Никодим глядел на монашка с обожанием. Верно, ох до чего же верно! Гнусно живём, лаемся, грызёмся. Всё совпадало с собственными мыслями азовца. Апокалипсис теперь ясен. Зверь давно совращает души, соблазняя богатством. Озёра пламенеющие, тучи всепожирающей саранчи, ядовитая сера из пасти чудовища — казни эти не в будущем, совершаются сегодня. Разуметь надо иносказательно. То мученья, которые терпит народ.
А что, если бог останется глух? Отрёкся он от созданья своего — человека, впавшего в грех... Вспомнились советы московского семинариста: на себя уповай, сам на земле хозяин! Задал томящий вопрос монашку.
— Милый! — воскликнул тот жалостливо. — Горе нам тогда, пусто на небеси. Нет его тогда. А зачем же сына своего, искупителя, обрёк на казнь? Значит, надеется...
Вон как обернул? Сомневаться в бытии божьем Никодим не смеет, за мудрость поблагодарил.
Ночь незаметно пролетела — горланили, чуть не передрались. Игнат, проникшись новым ученьем, снял икону богоматери, закинул на полати. Гром не грянул, ни малейшего не было знаменья. Азовец рассказывал про царя. Не вышел утром на тропу — разламывалась башка от бессонницы, от броженья в уме.
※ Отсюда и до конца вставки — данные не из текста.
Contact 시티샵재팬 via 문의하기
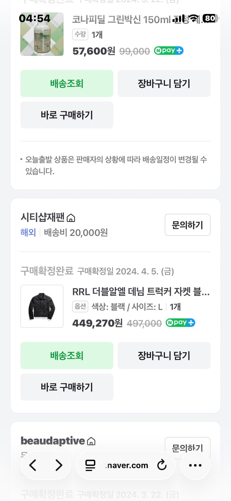 pyautogui.click(x=187, y=225)
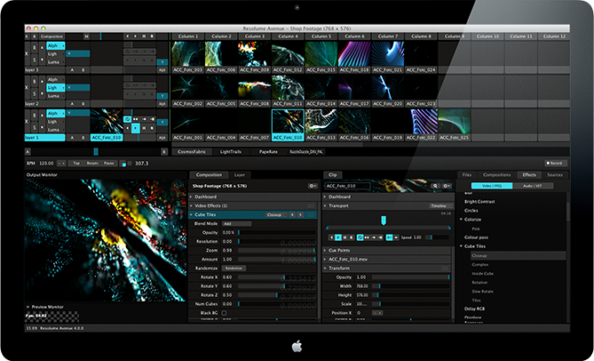Click the M button beside the Composition label
594x361 pixels.
[86, 36]
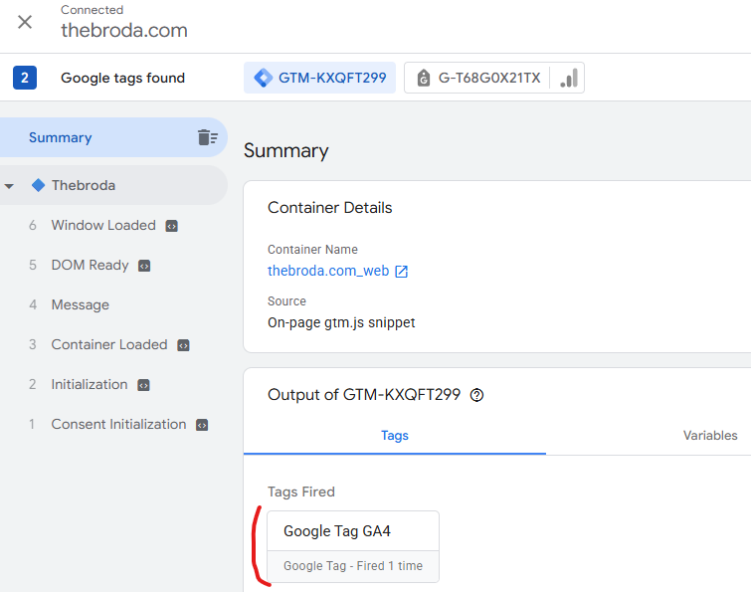Screen dimensions: 751x592
Task: Collapse the Thebroda event tree
Action: point(9,186)
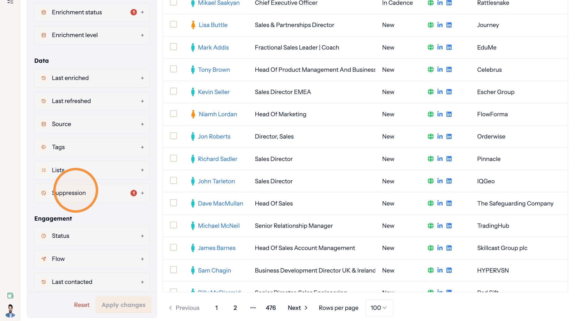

Неделю провёл он с Тимошей — так зовут монашка — под ласковым кровом Игната. И дольше впивал бы мудрость, да стало опасно — деревня всполошилась. Азовец пустился в путь, переваривая услышанное, готовый убеждать невежд, сеять истину. Попадаются ему раскольники крайнего толка — тоже восстали против икон и священства, против обрядов. Тянули в бега, в трущобы, скрыться от мира, заражённого дыханьем антихриста. Нет, эти не товарищи. Бегство — трусость. С боями словесными продвигается азовец к Питеру.
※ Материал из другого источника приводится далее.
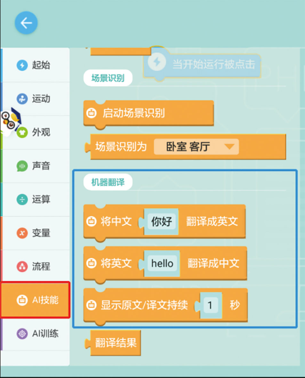Click the seconds value field showing 1

210,305
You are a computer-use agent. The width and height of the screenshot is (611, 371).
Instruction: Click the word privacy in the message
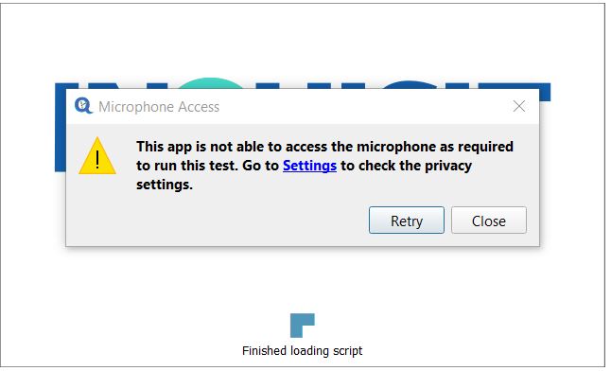pyautogui.click(x=448, y=167)
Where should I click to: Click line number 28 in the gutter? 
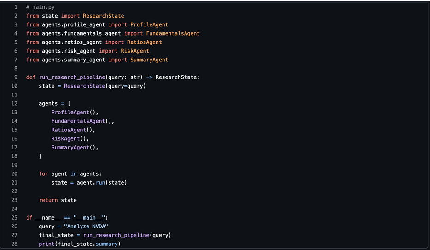point(14,244)
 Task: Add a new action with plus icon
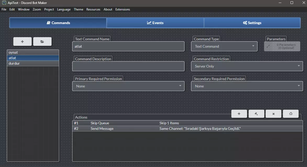pyautogui.click(x=239, y=114)
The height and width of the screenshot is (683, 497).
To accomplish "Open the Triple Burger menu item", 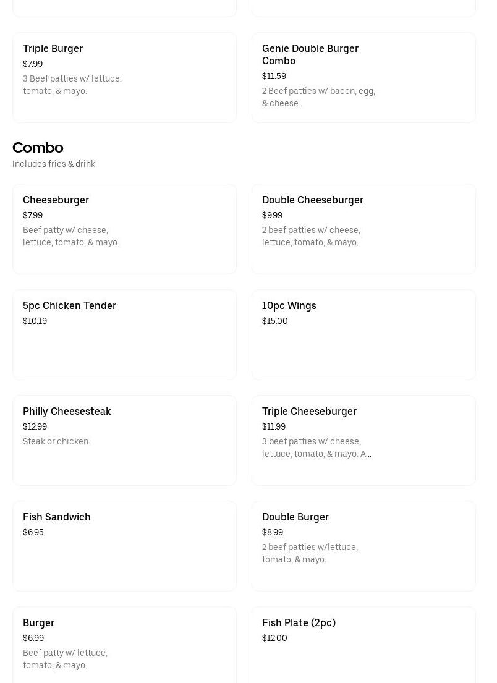I will click(124, 77).
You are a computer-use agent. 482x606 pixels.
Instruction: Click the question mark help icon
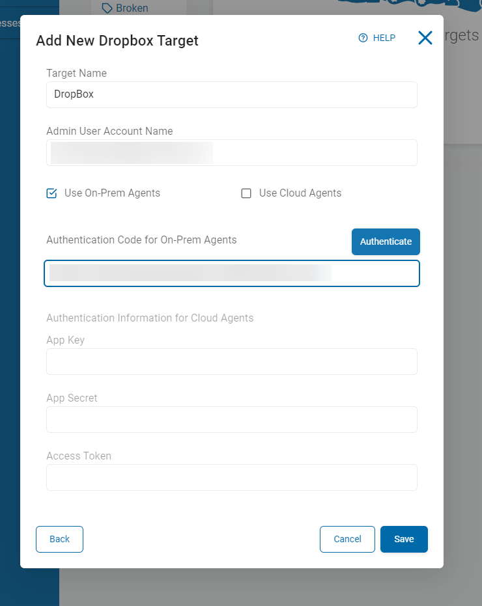[363, 38]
— Царь проклят, говоришь? Полно вздор болтать! Дал бы бог ему шведа побить, кабы проклят был?
Хулу на государя обрывает. Грабят, истязают нечестивые его слуги. Да ведь не царя почитают они на самом-то деле, а кумира златого. О своём лишь прибытке радеют, к слезам бедняков равнодушны. Перед Ладогой, в лесах, открылось Никодиму зрелище, глубоко запавшее в память: десятки братских могил, убогие кресты — обрубки берёзы, сколоченные наспех. Дознался азовец — шестьсот человек полегло. Валили корабельные сосны, да яастигла зима, а одежды тёплой из Питера не привезли. Помёрзли людишки... Кто-то, поди, нажился на том, пировал сладко.
Идёт в Питер, к великому государю, солдат его, в вере своей укрепившийся.